Quiero que sepas que vas a oír muchos cuentos. Sobre mí, sobre ti, sobre todos. Este que te escribo, es el mío. No es el mejor, ni será el verdadero, porque cada uno tiene el suyo. Pero cuando los escuches, abre bien los oídos. ¿A qué te suena? ¿Cuál es la canción de fondo? ¿De miedo? ¿De culpa? ¿De ellos contra nosotros? ¿Te ilumina? ¿Qué te aporta? ¿Qué te enseña?
Nunca te fíes del relato que crea un culpable a tu medida, del que busca asustarte para que te entregues, del que ahora te premia y luego te castiga, del que te masajea los prejuicios, del que nunca duda y todo lo acierta. Nunca creas a un cocinero que jamás se cortó con un cuchillo, ni al experto que tiene la solución perfecta y sencilla a los problemas del pasado, ni al que separa a los buenos de los malos con su vara monocroma de una verdad retorcida.
Pero, sobre todo, no te creas el relato que pone en duda la nobleza de quien es capaz de mirarte a los ojos y decirte que no tiene respuestas después de toda una vida haciéndose preguntas. Escucha a los que salían llorando de los hospitales, a los que volvieron del más allá tras ser atendidos por extraterrestres con escafandra, a los que estaban detrás de una mampara clavada a la cara ayudando a que otros respiraran. Escucha siempre a los que no esconden las cicatrices, a los que confiesan que se cayeron, a los que pensaron mil veces en tirar la toalla pero aun así siguieron, a los que daban un paso hacia adelante cada vez que la realidad les mandaba al suelo. En cada ambulatorio, en cada casa, en cada enfermería, en cada llamada, en cada rincón donde el único perfume era la lejía. Cada sí y cada no es una pieza clave en este laberinto en el que nos hemos metido sin querer.
Escucha las palabras de los que nunca hablan, de los que aman el silencio, de los que callan sin otorgar. Y escucha, escucha a todos los que estuvieron allí dejándose el corazón para que cada persona pudiera conservar su tiempo.
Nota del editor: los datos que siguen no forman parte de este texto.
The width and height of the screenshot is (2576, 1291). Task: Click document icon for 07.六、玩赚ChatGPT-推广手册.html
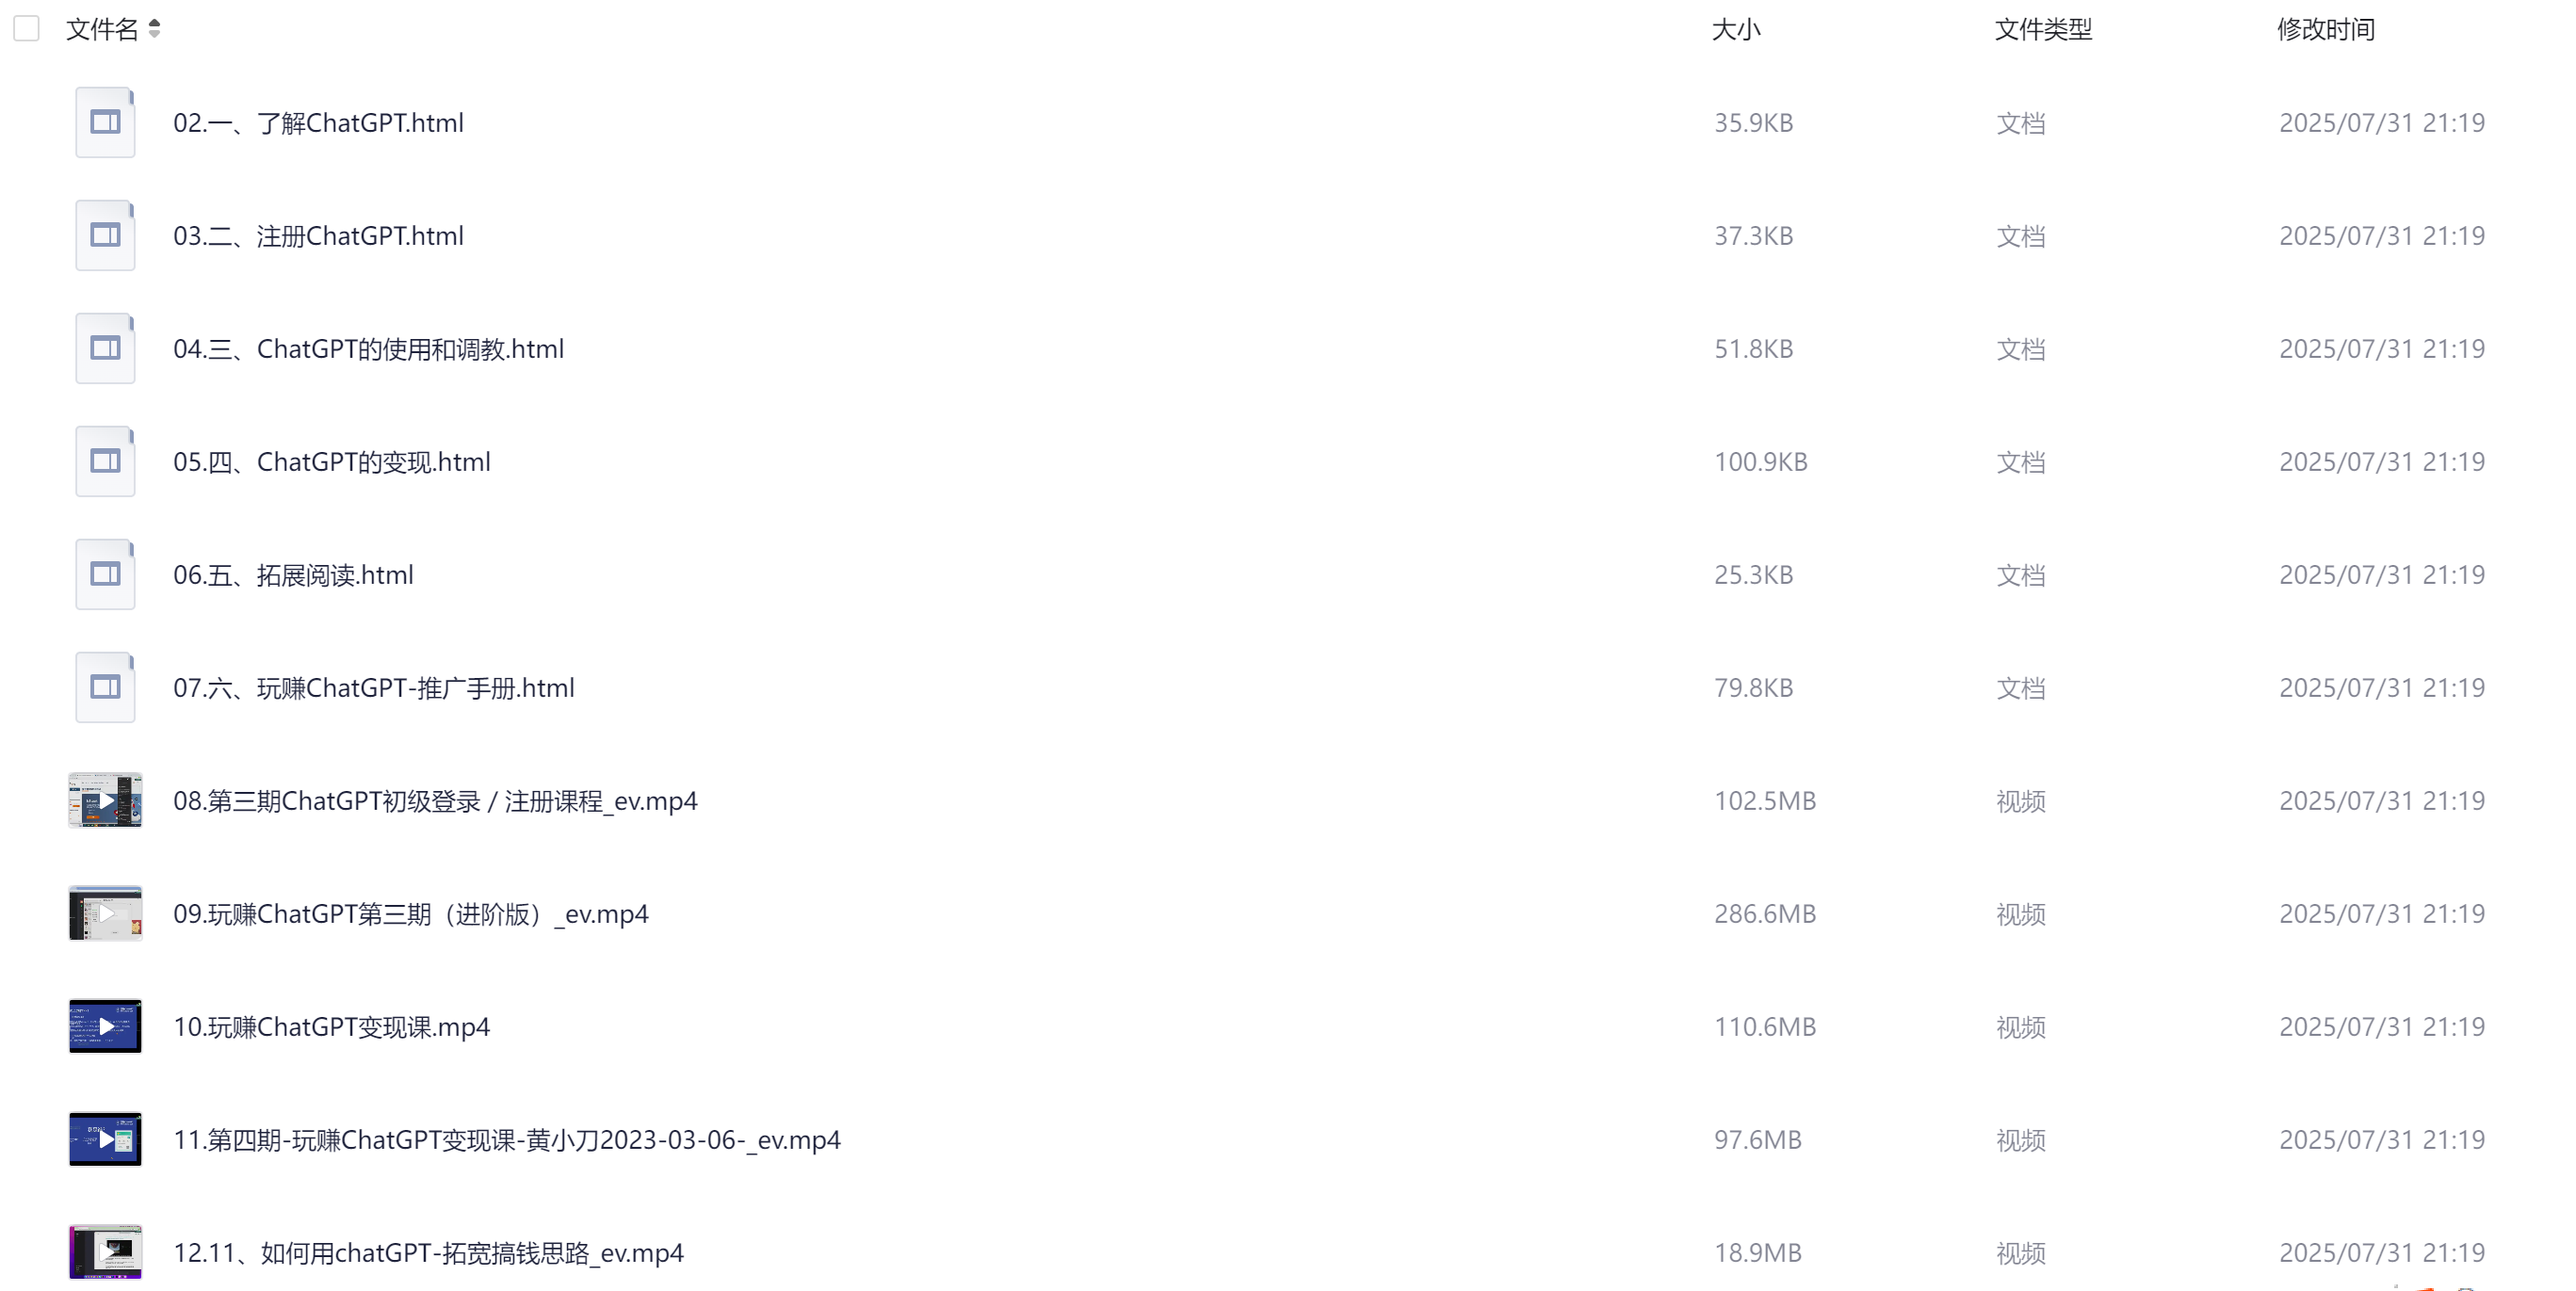105,687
No, hijo. No soy un hombre malo. Si de algo estoy seguro es que con mis errores y mis defectos, con mis miserias y mis contradicciones, no soy un hombre malo. Tampoco seré el mejor: que tenga miedo a que no me creas es algo que me va a costar perdonar a aquellos que ahora, cuando escupen sobre la máquina de escribir, me van a poner en lo alto del pararrayos para recoger el dolor, la ira y la rabia del pueblo al que dicen servir. ¿Ves? Si ni siquiera yo soy capaz de olvidarme de la bilis cuando hablo desde las vísceras, imagina a los que tienen la conciencia secuestrada en la cárcel podrida del desprecio.
Hijo: aprende a leer, aprende a escribir y aprende a mirar.
Tal vez sea el mejor consejo que te puedas llevar de mí; un hombre que tal vez no fue bueno, pero que nunca, nunca, nunca, fue malo.
Para todos aquellos a los que los nuevos relatos van a hacer dudar de su integridad como personas y como profesionales.
Nunca. Ni hablar. Un pueblo que no cuida ni a maestros ni a cuidadores no tiene más destino que el fracaso.